Enhancing the Efficiency of Immiscible Water Alternating Gas (WAG) Injection in a Matured, High Temperature and High CO2 Solution Gas Reservoir - A Laboratory Study

Mohd Shafian, Siti Rohaida (PETRONAS Research Sdn Bhd) | Kamarul Bahrim, Ridhwan Zhafri (PETRONAS Research Sdn Bhd) | Abdul Hamid, Pauziyah (Petronas Research Sdn Bhd) | Abdul Manap, Arif Azhan (PETRONAS Research Sdn Bhd) | Darman, Nasir B. (PETRONAS) | Sedaralit, Mohd Faizal (PETRONAS) | Tewari, Raj Deo (Petronas Carigali Sdn Bhd)

OnePetro 

This paper discusses laboratory results of enhancing the performance of water alternating gas (WAG) injection process. Currently, field is under primary and secondary phases. It is light oil with moderate to good reservoir characteristics and relatively higher in reservoir temperature between 92 - 101oC and higher CO2 percentage in produced gas. Field is in decline phase and rise in water cut and GOR values. Redevelopment strategy of the field includes optimization of well spacing and WAG application to maximizing the oil recovery. One of the key challenges faced on WAG injection is gas overriding. Therefore, it becomes important to control the gas flood front during gas injection cycle of WAG and allowing the reservoir to reach to Sorg level.

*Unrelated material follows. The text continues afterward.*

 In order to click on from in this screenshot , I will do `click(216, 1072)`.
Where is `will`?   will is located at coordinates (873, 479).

The study will focus on measuring the variation of petrophysical parameters for surfactants that has bulk foam stabilization properties. In addition to classical foam Mobility Reduction Factor (MRF) determination, effect of foam on gas saturation has also been monitored along the core using in-situ X-ray monitoring tool.  Propagation of foam in porous media is less understood and application of X-ray monitoring for gas saturation in dynamic condition helps to understand this to great extent.

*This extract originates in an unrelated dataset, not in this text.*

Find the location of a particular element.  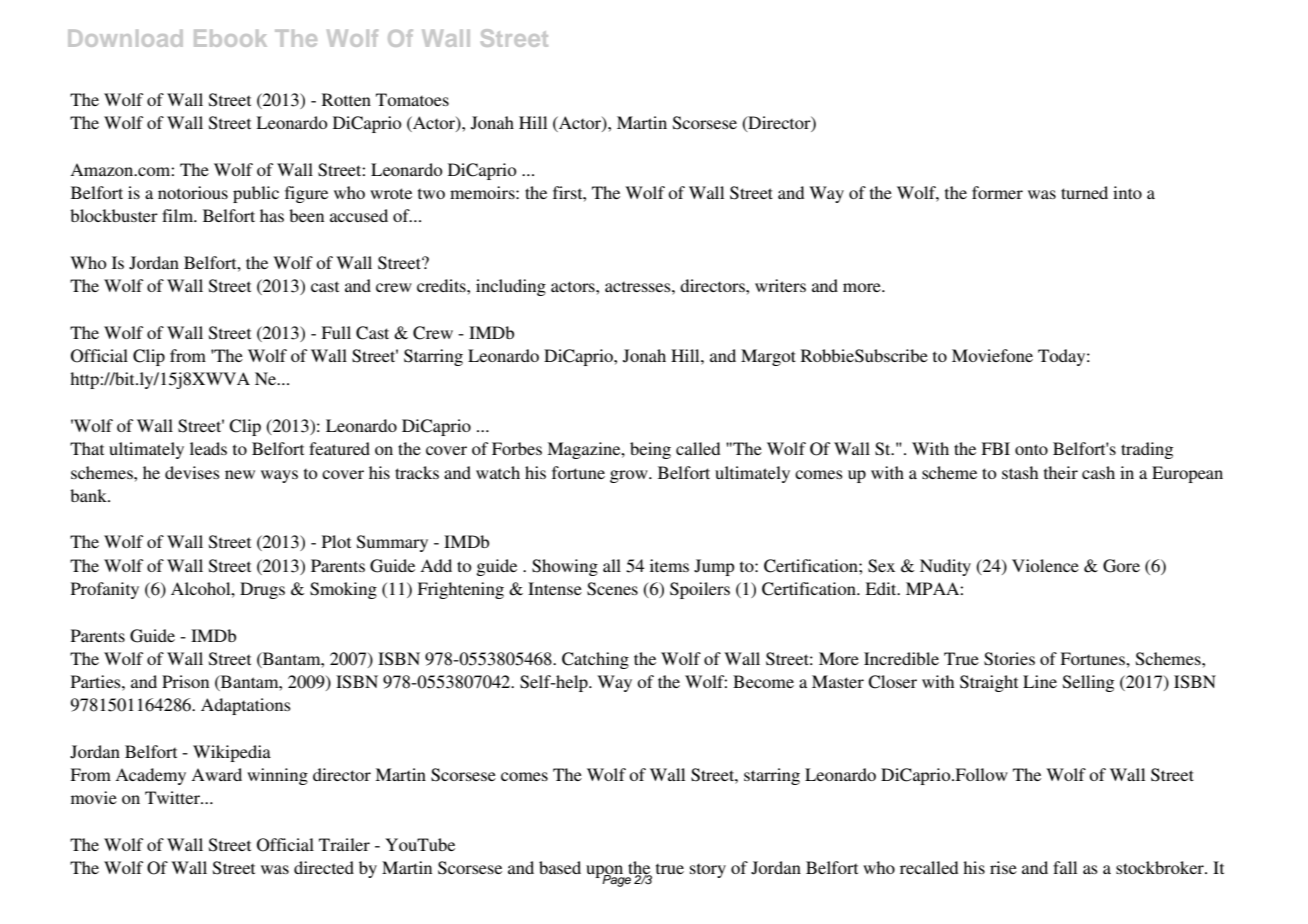

directed is located at coordinates (324, 867).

Experiments have been carried out on Berea and reservoir cores mounted on dedicated X-Ray-equipped core flood bench. The core, initially at Swi, is flooded up to Sorw with water followed by gas injection to Sorg level to establish the reference condition for WAG. A slug of surfactant solution is then injected followed by gas prior to co-injection of surfactant and gas (83 % quality foam).  Fluid propagation in core is correctly monitored for every 0.1 PV injection of fluids. The results suggest efficient mobility control by achieving required MRF in presence of ROS. High MRF is an essential ingredient for the success of the process. These results are also correlated with a homogenization of the gas front in presence of foam.